Many people love to watch the taffy being made _ the brightly
colored candy seems to defy gravity as it flip-flops on the machine. And
after watching it being stretched and pulled, it's satisfying to chew on the end
result, a sweet little chunk of taffy.
Candy Factory owners Wes and Sharon Sorstokke have owned
the business for almost three years and had been getting their taffy from
another supplier. But that supplier stopped making taffy this year, so
the couple decided to start making the candy themselves.
"We were making taffy when we first bought the place, but the
machine developed a temper and we got so busy with caramel corn and peanut
brittle. So it was easier to just buy the taffy from someone else," Wes
Sorstokke said. "Making taffy again has
become a very positive thing."
Fortunately, they already have a secret weapon in taffy making,
employee "Candy Master" Cam tu Pham. The candy connoisseur prefers to
go by his first name and has worked in the candy industry for more than
20 years. And according to fellow employee Mary Ann Custode, Cam is
an expert in candy-making techniques and often doesn't even have to look
at a recipe.
Cam and Wes Sorstokke are responsible for making the taffy, and
for that, they use an antique.
The Candy Factory's taffy machine is called a Model K and
was made around 1910. The Model K turns out about 100 ready-to-eat pieces
per minute and has been in the store since previous owner Paul LaFranchi ran
his candy shop, also called Snoqualmie Falls Candy Factory. Over the
years, the store has also been a soda shop and a Coast to Coast hardware store.

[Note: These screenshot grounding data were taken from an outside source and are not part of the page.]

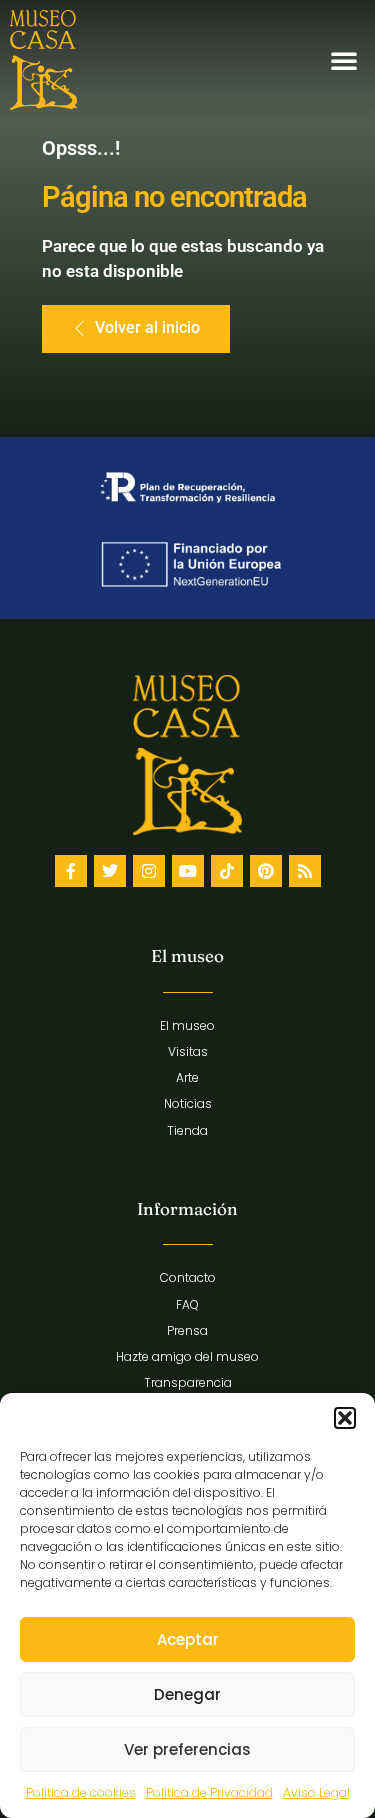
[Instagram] (149, 871)
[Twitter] (110, 871)
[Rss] (305, 871)
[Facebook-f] (71, 871)
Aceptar (188, 1639)
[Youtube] (188, 871)
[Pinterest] (266, 871)
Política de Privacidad (209, 1792)
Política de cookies (81, 1792)
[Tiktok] (227, 871)
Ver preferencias (187, 1749)
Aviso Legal (316, 1792)
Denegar (187, 1694)
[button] (345, 1418)
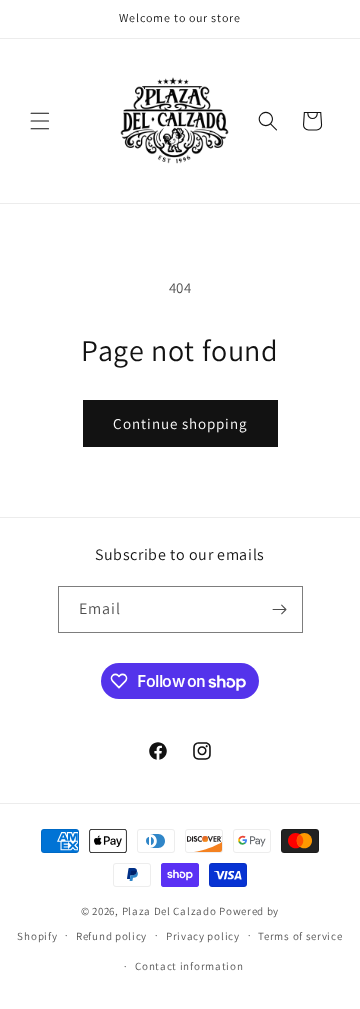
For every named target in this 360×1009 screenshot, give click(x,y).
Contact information (189, 966)
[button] (40, 121)
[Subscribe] (280, 609)
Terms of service (300, 936)
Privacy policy (203, 936)
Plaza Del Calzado (171, 911)
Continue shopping (180, 423)
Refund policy (111, 936)
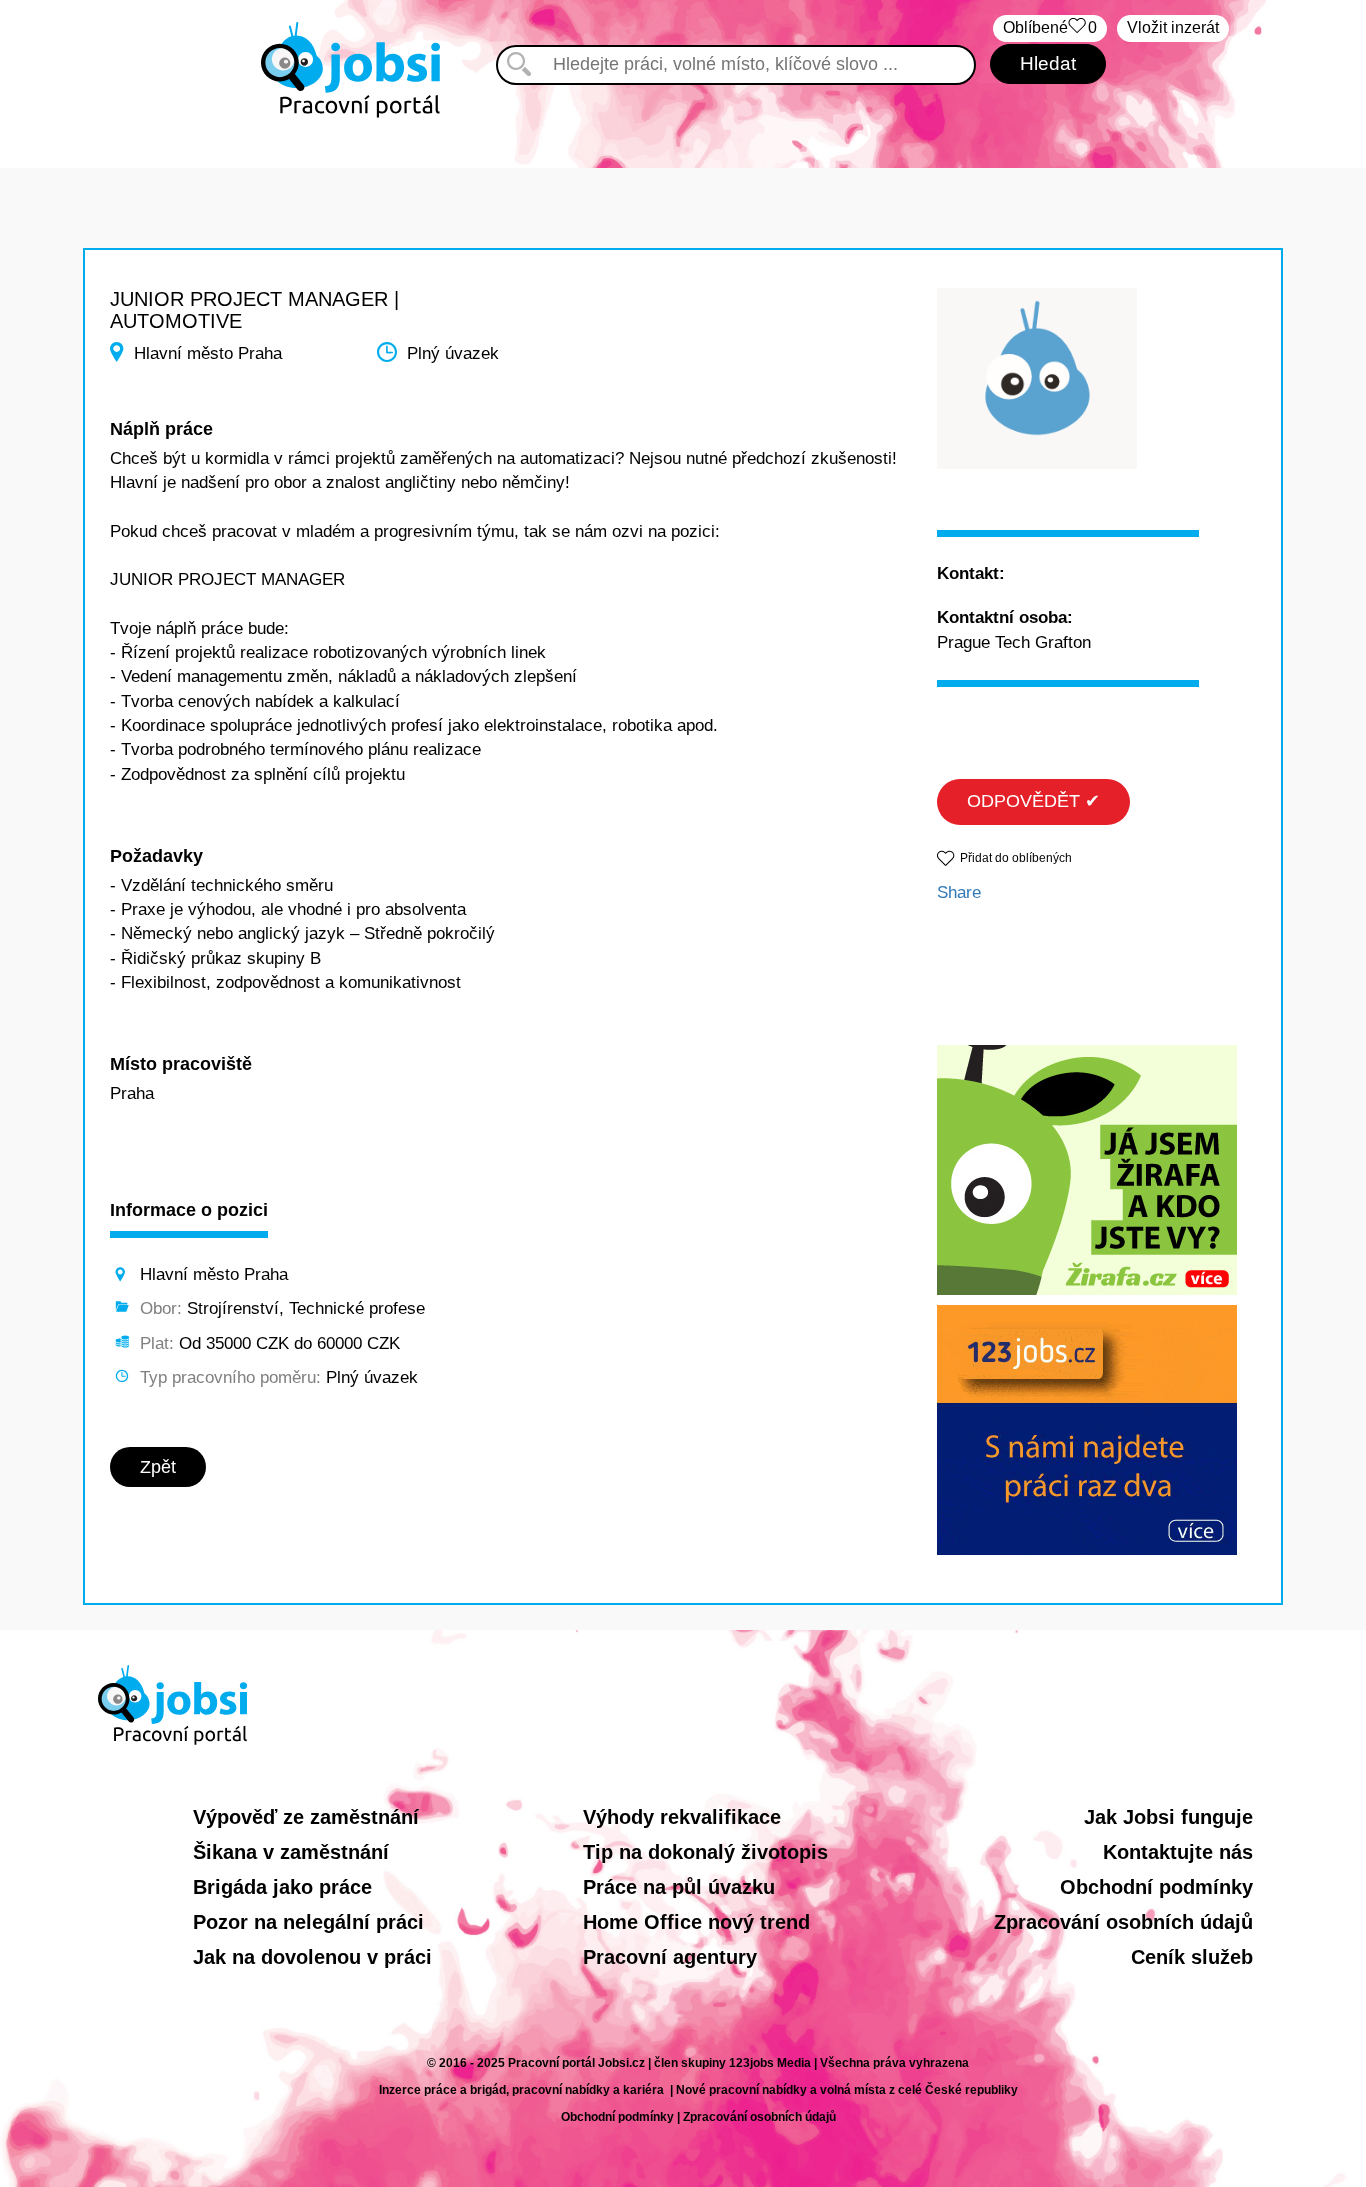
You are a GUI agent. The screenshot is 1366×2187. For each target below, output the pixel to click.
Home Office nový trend (696, 1922)
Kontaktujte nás (1178, 1852)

Besides leaving the Model K and the store's name, LaFranchi
also passed on his family recipes, which dated back several generations to
his candy-maker relatives in San Francisco.
Wes Sorstokke and Cam altered the taffy recipe to get a soft
consistency that customers like.
The Candy Factory currently makes about 30 flavors of taffy,
with the goal of 44, to fill all of their taffy bins. Black licorice, watermelon
and cinnamon taffy flavors are adult favorites, while kids prefer cotton
candy, tutti-frutti and bubble gum, Custode said.
The process of making taffy takes more than two hours for a
110-pound batch, which is split into three
flavors. Taffy starts out as a mix of sugars, cornstarch, flavors and colors and
is cooked in a huge copper pot.
After it's cooked, the taffy cools and is stretched on a pulling machine
and then formed into a 35-pound mound. The mound is pulled out by hand
to form a rope about thumb's width and fed into the wrapper, which cuts
and wraps the taffy into individual pieces.
Sharon Sorstokke said over the years the chewy candy has become
known as "saltwater" taffy even though there's no salt water in the recipe.
"The name came from the Jersey coast years and years ago when
a candy store that made taffy was flooded. And since ocean water
came into the store, they started calling it "saltwater" taffy. It has nothing to
do with salt water, it's just a funny name that stuck," she said.
The Candy Factory also sells their taffy at Made in Washington
stores, and to Wes Sorstokke's knowledge, they are the only business in the
state that makes taffy.
"Lots of people who make and sell gift baskets love our candy because
it's made locally and it's fresh," Custode added.